İsrail’in kuruluşunun 66. yılı kutlamaları öncesi Başbakan Netanyahu’nun, Tel Aviv Müzesi ziyaretinde kullandığı “İsrail devletinin ulusal Yahudi kimliği, İsrail devletinin hayatında önemli bir köşe taşı oluşturur. Bu nedenle niyetim, bunun bir temel yasa olarak, Knesset’e anayasal bir kanun olması için teklif vererek, İsrail’in statüsünün Yahudiler için bir ulus devlet statüsü olmasıdır,” sözleri, gerginliğini her daim koruyan Ortadoğu coğrafyasında sıkça konuşulur oldu. Farklı ülkelerde Yahudi düşmanlığı yapan medya, çok gecikmeden “Siyonistler abarttı” tarzı başlıklar kullanırken, kimi basın organları tarafsız durmaya çalıştı. Başbakan’ın sözünün ardından son yıllarda çokça eleştirilen ve küreselleşme süreçleriyle bittiği söylenen ulus-devlet kavramı ise yeniden gündeme geldi.
Pek çoğumuzun bildiği gibi ulus devletin temelleri Fransız Devrimi’ne kadar gitmektedir. Hatta bazı eleştirmenlerce Fransız Devrimi, ulus devletin tarih sahnesine çıkışının son dönemeci konumundadır.

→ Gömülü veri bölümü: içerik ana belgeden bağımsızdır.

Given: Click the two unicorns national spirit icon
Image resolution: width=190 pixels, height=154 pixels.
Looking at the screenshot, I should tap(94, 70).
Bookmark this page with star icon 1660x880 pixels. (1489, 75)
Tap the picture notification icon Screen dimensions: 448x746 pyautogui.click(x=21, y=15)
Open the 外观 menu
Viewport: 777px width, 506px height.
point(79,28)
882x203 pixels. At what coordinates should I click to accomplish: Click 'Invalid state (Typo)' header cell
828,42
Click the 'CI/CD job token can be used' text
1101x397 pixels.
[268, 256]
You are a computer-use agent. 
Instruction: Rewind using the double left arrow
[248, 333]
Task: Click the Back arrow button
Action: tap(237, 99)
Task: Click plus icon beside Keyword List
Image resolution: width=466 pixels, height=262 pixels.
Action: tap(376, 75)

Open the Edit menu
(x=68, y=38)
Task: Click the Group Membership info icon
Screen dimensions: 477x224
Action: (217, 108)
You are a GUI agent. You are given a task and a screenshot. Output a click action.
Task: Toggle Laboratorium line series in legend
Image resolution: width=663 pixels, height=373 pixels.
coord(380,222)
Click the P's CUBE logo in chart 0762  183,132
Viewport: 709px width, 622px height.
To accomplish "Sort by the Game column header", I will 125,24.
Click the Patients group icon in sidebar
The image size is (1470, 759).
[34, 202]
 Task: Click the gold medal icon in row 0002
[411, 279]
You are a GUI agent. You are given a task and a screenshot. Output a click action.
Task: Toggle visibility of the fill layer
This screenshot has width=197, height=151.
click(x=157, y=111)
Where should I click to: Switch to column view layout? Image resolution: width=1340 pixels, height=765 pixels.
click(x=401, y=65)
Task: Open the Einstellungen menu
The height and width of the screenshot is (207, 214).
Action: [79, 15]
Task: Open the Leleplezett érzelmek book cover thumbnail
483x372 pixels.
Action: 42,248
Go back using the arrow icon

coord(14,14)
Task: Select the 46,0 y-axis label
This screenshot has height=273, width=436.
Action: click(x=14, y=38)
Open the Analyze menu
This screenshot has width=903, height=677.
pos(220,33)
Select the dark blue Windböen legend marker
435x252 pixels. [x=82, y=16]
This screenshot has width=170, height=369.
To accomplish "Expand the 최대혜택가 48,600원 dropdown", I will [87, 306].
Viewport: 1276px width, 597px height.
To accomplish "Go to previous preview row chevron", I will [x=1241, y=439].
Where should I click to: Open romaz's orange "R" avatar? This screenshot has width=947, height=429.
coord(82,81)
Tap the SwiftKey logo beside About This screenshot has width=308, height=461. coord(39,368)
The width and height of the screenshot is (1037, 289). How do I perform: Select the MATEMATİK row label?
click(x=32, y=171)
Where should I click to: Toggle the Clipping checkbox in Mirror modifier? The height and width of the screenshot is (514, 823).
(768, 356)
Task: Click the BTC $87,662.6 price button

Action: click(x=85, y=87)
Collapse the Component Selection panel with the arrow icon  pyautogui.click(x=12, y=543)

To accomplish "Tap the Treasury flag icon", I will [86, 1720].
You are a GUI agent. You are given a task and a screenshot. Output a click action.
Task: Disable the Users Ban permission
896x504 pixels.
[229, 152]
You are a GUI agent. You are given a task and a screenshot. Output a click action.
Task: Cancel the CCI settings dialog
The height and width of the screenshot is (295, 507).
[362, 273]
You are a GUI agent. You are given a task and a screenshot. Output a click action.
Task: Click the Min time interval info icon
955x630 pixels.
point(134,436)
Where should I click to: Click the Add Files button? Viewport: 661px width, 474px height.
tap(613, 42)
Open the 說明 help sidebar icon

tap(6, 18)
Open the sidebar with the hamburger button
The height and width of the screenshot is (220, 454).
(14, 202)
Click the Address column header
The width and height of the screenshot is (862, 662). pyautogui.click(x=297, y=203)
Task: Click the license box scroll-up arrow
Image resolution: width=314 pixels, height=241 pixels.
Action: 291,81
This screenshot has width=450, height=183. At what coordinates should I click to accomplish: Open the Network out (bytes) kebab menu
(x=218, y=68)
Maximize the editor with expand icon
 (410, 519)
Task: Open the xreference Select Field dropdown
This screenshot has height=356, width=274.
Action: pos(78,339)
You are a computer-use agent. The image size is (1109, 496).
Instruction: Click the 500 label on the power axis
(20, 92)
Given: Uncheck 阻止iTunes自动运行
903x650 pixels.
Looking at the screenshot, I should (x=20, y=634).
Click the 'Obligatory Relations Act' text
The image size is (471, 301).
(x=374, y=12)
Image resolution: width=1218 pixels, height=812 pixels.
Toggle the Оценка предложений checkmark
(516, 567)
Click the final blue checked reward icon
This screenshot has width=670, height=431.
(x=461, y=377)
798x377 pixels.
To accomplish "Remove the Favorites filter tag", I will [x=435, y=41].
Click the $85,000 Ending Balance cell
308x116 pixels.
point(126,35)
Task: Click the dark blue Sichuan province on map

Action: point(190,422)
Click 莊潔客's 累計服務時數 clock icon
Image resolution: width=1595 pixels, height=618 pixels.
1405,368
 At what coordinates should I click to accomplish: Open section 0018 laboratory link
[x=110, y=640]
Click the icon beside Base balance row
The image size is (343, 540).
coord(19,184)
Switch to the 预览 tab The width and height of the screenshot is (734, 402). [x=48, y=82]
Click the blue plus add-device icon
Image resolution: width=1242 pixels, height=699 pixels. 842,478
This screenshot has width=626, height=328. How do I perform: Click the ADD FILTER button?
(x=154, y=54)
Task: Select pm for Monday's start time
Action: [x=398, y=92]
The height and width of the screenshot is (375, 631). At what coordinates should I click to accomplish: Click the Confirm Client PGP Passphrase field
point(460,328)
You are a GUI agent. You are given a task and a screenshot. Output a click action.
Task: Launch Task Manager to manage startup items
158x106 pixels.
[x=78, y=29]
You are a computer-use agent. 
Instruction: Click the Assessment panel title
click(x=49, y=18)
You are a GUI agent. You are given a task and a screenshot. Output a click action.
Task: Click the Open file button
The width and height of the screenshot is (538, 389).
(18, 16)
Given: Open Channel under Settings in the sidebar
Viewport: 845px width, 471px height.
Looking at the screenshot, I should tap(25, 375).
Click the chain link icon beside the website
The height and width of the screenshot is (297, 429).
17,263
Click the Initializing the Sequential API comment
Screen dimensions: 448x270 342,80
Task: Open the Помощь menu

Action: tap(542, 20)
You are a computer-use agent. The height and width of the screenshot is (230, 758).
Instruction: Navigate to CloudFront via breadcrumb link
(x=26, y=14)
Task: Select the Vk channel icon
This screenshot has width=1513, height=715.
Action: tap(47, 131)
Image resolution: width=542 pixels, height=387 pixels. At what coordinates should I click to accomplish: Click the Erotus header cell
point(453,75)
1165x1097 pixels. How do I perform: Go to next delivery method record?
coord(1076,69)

Aydınlanma düşünürlerinin eserlerinde ulus ve vatan kavramları özgürlükle eş anlamlı bir içeriğe sahip olmaya başlamış, ulus devlet; meşruiyetini bir ulusun belli bir coğrafi sınır içindeki egemenliğinden alan devlet şekli olarak tarihteki yerini almıştır. Ulus, kültürel ve etnik bir varlık olarak yerini alırken, devlet; jeopolitik bir varlık olarak sınırları belirlenmiş bir coğrafyada ulus kavramıyla örtüşmektedir. Yine ulus devlet modelinde devleti oluşturan tüm vatandaşların ortak bir kültür, ortak dil ve ortak değerleri paylaşması başlıca koşuldur.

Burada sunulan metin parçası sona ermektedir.